_SUPPLIED RECORDS_
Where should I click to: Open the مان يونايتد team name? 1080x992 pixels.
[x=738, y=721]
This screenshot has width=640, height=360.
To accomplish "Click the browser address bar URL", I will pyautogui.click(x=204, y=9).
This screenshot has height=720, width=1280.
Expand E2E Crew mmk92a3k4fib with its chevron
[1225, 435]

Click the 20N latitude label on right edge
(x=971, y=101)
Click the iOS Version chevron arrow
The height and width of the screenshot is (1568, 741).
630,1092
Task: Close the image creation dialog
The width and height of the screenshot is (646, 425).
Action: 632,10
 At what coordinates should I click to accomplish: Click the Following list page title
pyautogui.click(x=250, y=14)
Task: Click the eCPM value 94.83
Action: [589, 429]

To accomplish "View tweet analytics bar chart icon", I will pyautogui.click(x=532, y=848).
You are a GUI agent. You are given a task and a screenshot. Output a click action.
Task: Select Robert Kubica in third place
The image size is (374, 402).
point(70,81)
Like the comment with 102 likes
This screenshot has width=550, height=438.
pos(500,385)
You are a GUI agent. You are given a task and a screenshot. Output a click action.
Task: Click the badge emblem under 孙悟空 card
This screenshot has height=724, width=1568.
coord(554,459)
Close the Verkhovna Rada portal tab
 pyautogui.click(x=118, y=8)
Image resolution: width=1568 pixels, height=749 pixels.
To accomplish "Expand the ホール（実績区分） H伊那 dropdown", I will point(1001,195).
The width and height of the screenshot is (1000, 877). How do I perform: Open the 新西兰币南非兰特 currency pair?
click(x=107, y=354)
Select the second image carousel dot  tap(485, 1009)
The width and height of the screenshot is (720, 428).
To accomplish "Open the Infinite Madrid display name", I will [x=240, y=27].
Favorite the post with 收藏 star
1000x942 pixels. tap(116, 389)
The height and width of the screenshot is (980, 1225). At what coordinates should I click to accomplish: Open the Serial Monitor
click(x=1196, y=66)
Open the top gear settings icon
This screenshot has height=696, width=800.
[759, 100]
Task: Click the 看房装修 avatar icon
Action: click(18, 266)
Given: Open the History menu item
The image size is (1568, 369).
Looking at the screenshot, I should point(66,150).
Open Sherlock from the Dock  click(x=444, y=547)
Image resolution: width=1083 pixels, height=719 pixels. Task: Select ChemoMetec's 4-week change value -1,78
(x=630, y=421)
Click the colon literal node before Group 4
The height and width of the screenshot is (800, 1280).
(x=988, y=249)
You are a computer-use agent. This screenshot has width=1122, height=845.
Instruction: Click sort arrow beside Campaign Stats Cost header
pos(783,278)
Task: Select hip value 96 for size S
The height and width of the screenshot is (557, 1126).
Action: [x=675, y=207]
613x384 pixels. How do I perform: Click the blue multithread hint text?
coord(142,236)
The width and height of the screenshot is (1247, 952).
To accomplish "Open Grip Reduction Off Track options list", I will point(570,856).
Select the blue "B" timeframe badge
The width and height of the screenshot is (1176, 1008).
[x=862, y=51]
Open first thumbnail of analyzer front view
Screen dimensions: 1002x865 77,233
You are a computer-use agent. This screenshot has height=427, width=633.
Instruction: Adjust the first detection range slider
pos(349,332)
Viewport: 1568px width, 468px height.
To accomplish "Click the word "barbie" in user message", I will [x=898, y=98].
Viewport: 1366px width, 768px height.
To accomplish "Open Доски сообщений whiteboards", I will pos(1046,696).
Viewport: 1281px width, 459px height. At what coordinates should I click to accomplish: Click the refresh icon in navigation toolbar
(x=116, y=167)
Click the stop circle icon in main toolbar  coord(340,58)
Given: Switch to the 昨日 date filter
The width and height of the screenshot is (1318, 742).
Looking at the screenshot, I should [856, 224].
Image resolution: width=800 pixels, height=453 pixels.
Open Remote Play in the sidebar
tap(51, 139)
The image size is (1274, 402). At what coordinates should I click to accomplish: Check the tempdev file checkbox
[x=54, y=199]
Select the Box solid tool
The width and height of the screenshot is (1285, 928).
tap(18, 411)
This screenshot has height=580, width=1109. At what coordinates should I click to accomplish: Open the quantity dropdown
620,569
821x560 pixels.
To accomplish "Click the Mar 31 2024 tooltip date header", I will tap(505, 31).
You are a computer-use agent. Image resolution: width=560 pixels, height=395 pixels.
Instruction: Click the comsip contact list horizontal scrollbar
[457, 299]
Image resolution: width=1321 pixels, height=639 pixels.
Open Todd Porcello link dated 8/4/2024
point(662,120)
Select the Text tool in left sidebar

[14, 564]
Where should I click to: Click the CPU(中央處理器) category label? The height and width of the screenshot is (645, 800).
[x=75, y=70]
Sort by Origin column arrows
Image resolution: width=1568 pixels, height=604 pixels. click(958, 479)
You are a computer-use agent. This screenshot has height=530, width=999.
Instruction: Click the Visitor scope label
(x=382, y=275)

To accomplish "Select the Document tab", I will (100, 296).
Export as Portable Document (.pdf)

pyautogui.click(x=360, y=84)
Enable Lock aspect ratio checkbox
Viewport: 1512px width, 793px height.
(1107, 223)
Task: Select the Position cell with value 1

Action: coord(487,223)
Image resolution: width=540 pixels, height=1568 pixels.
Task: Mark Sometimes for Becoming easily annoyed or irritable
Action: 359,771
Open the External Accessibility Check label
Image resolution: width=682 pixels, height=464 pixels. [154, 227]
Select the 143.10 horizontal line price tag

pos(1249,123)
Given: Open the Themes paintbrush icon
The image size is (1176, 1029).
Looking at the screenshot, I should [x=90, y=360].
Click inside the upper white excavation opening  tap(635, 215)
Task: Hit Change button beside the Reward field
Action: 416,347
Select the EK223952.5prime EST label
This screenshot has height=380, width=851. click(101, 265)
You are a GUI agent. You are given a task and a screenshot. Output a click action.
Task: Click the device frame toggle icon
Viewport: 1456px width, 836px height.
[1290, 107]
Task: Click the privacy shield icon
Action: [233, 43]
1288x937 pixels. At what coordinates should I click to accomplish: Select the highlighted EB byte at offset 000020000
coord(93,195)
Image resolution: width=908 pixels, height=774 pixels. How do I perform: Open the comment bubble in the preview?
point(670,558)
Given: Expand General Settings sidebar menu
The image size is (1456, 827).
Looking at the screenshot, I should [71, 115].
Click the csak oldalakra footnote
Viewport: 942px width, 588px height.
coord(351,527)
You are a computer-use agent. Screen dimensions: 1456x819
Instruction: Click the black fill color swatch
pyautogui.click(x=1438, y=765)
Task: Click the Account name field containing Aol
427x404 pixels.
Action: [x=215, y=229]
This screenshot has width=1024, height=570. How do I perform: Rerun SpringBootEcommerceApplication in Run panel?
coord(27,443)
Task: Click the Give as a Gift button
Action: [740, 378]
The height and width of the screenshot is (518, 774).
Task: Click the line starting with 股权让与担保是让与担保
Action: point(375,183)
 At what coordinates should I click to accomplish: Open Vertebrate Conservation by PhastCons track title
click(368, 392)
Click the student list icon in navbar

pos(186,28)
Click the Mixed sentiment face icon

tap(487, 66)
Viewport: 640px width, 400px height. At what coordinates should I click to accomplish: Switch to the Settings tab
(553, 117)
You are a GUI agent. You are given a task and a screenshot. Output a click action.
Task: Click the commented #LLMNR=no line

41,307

_THE TASK_
Write out the full set of records exactly as given.

_EXERCISE RESPONSE_
Where should I click to: Open the مان يونايتد team name? 1080x992 pixels.
[x=738, y=721]
This screenshot has width=640, height=360.
To accomplish "Click the browser address bar URL", I will pyautogui.click(x=204, y=9).
This screenshot has height=720, width=1280.
Expand E2E Crew mmk92a3k4fib with its chevron
[1225, 435]

Click the 20N latitude label on right edge
(x=971, y=101)
Click the iOS Version chevron arrow
The height and width of the screenshot is (1568, 741).
630,1092
Task: Close the image creation dialog
The width and height of the screenshot is (646, 425).
Action: 632,10
 At what coordinates should I click to accomplish: Click the Following list page title
pyautogui.click(x=250, y=14)
Task: Click the eCPM value 94.83
Action: [589, 429]

To accomplish "View tweet analytics bar chart icon", I will pyautogui.click(x=532, y=848).
You are a GUI agent. You are given a task and a screenshot. Output a click action.
Task: Select Robert Kubica in third place
The image size is (374, 402).
point(70,81)
Like the comment with 102 likes
This screenshot has width=550, height=438.
pos(500,385)
You are a GUI agent. You are given a task and a screenshot. Output a click action.
Task: Click the badge emblem under 孙悟空 card
This screenshot has height=724, width=1568.
coord(554,459)
Close the Verkhovna Rada portal tab
 pyautogui.click(x=118, y=8)
Image resolution: width=1568 pixels, height=749 pixels.
To accomplish "Expand the ホール（実績区分） H伊那 dropdown", I will point(1001,195).
The width and height of the screenshot is (1000, 877). How do I perform: Open the 新西兰币南非兰特 currency pair?
click(x=107, y=354)
Select the second image carousel dot  tap(485, 1009)
The width and height of the screenshot is (720, 428).
To accomplish "Open the Infinite Madrid display name", I will [x=240, y=27].
Favorite the post with 收藏 star
1000x942 pixels. tap(116, 389)
The height and width of the screenshot is (980, 1225). At what coordinates should I click to accomplish: Open the Serial Monitor
click(x=1196, y=66)
Open the top gear settings icon
This screenshot has height=696, width=800.
[759, 100]
Task: Click the 看房装修 avatar icon
Action: click(18, 266)
Given: Open the History menu item
The image size is (1568, 369).
Looking at the screenshot, I should point(66,150).
Open Sherlock from the Dock  click(x=444, y=547)
Image resolution: width=1083 pixels, height=719 pixels. Task: Select ChemoMetec's 4-week change value -1,78
(x=630, y=421)
Click the colon literal node before Group 4
The height and width of the screenshot is (800, 1280).
(x=988, y=249)
You are a computer-use agent. This screenshot has width=1122, height=845.
Instruction: Click sort arrow beside Campaign Stats Cost header
pos(783,278)
Task: Select hip value 96 for size S
The height and width of the screenshot is (557, 1126).
Action: [x=675, y=207]
613x384 pixels. How do I perform: Click the blue multithread hint text?
coord(142,236)
The width and height of the screenshot is (1247, 952).
To accomplish "Open Grip Reduction Off Track options list", I will point(570,856).
Select the blue "B" timeframe badge
The width and height of the screenshot is (1176, 1008).
[x=862, y=51]
Open first thumbnail of analyzer front view
Screen dimensions: 1002x865 77,233
You are a computer-use agent. This screenshot has height=427, width=633.
Instruction: Adjust the first detection range slider
pos(349,332)
Viewport: 1568px width, 468px height.
To accomplish "Click the word "barbie" in user message", I will [x=898, y=98].
Viewport: 1366px width, 768px height.
To accomplish "Open Доски сообщений whiteboards", I will pos(1046,696).
Viewport: 1281px width, 459px height. At what coordinates should I click to accomplish: Click the refresh icon in navigation toolbar
(x=116, y=167)
Click the stop circle icon in main toolbar  coord(340,58)
Given: Switch to the 昨日 date filter
The width and height of the screenshot is (1318, 742).
Looking at the screenshot, I should [856, 224].
Image resolution: width=800 pixels, height=453 pixels.
Open Remote Play in the sidebar
tap(51, 139)
The image size is (1274, 402). At what coordinates should I click to accomplish: Check the tempdev file checkbox
[x=54, y=199]
Select the Box solid tool
The width and height of the screenshot is (1285, 928).
tap(18, 411)
This screenshot has height=580, width=1109. At what coordinates should I click to accomplish: Open the quantity dropdown
620,569
821x560 pixels.
To accomplish "Click the Mar 31 2024 tooltip date header", I will tap(505, 31).
You are a computer-use agent. Image resolution: width=560 pixels, height=395 pixels.
Instruction: Click the comsip contact list horizontal scrollbar
[457, 299]
Image resolution: width=1321 pixels, height=639 pixels.
Open Todd Porcello link dated 8/4/2024
point(662,120)
Select the Text tool in left sidebar

[14, 564]
Where should I click to: Click the CPU(中央處理器) category label? The height and width of the screenshot is (645, 800).
[x=75, y=70]
Sort by Origin column arrows
Image resolution: width=1568 pixels, height=604 pixels. click(958, 479)
You are a computer-use agent. This screenshot has height=530, width=999.
Instruction: Click the Visitor scope label
(x=382, y=275)

To accomplish "Select the Document tab", I will (100, 296).
Export as Portable Document (.pdf)

pyautogui.click(x=360, y=84)
Enable Lock aspect ratio checkbox
Viewport: 1512px width, 793px height.
(1107, 223)
Task: Select the Position cell with value 1

Action: coord(487,223)
Image resolution: width=540 pixels, height=1568 pixels.
Task: Mark Sometimes for Becoming easily annoyed or irritable
Action: 359,771
Open the External Accessibility Check label
Image resolution: width=682 pixels, height=464 pixels. [154, 227]
Select the 143.10 horizontal line price tag

pos(1249,123)
Given: Open the Themes paintbrush icon
The image size is (1176, 1029).
Looking at the screenshot, I should [x=90, y=360].
Click inside the upper white excavation opening  tap(635, 215)
Task: Hit Change button beside the Reward field
Action: 416,347
Select the EK223952.5prime EST label
This screenshot has height=380, width=851. click(101, 265)
You are a GUI agent. You are given a task and a screenshot. Output a click action.
Task: Click the device frame toggle icon
Viewport: 1456px width, 836px height.
[1290, 107]
Task: Click the privacy shield icon
Action: [233, 43]
1288x937 pixels. At what coordinates should I click to accomplish: Select the highlighted EB byte at offset 000020000
coord(93,195)
Image resolution: width=908 pixels, height=774 pixels. How do I perform: Open the comment bubble in the preview?
point(670,558)
Given: Expand General Settings sidebar menu
The image size is (1456, 827).
Looking at the screenshot, I should [71, 115].
Click the csak oldalakra footnote
Viewport: 942px width, 588px height.
coord(351,527)
You are a computer-use agent. Screen dimensions: 1456x819
Instruction: Click the black fill color swatch
pyautogui.click(x=1438, y=765)
Task: Click the Account name field containing Aol
427x404 pixels.
Action: [x=215, y=229]
This screenshot has width=1024, height=570. How do I perform: Rerun SpringBootEcommerceApplication in Run panel?
coord(27,443)
Task: Click the Give as a Gift button
Action: [740, 378]
The height and width of the screenshot is (518, 774).
Task: Click the line starting with 股权让与担保是让与担保
Action: point(375,183)
 At what coordinates should I click to accomplish: Open Vertebrate Conservation by PhastCons track title
click(368, 392)
Click the student list icon in navbar

pos(186,28)
Click the Mixed sentiment face icon

tap(487, 66)
Viewport: 640px width, 400px height. At what coordinates should I click to accomplish: Switch to the Settings tab
(553, 117)
You are a GUI agent. You are given a task and a screenshot. Output a click action.
Task: Click the commented #LLMNR=no line

41,307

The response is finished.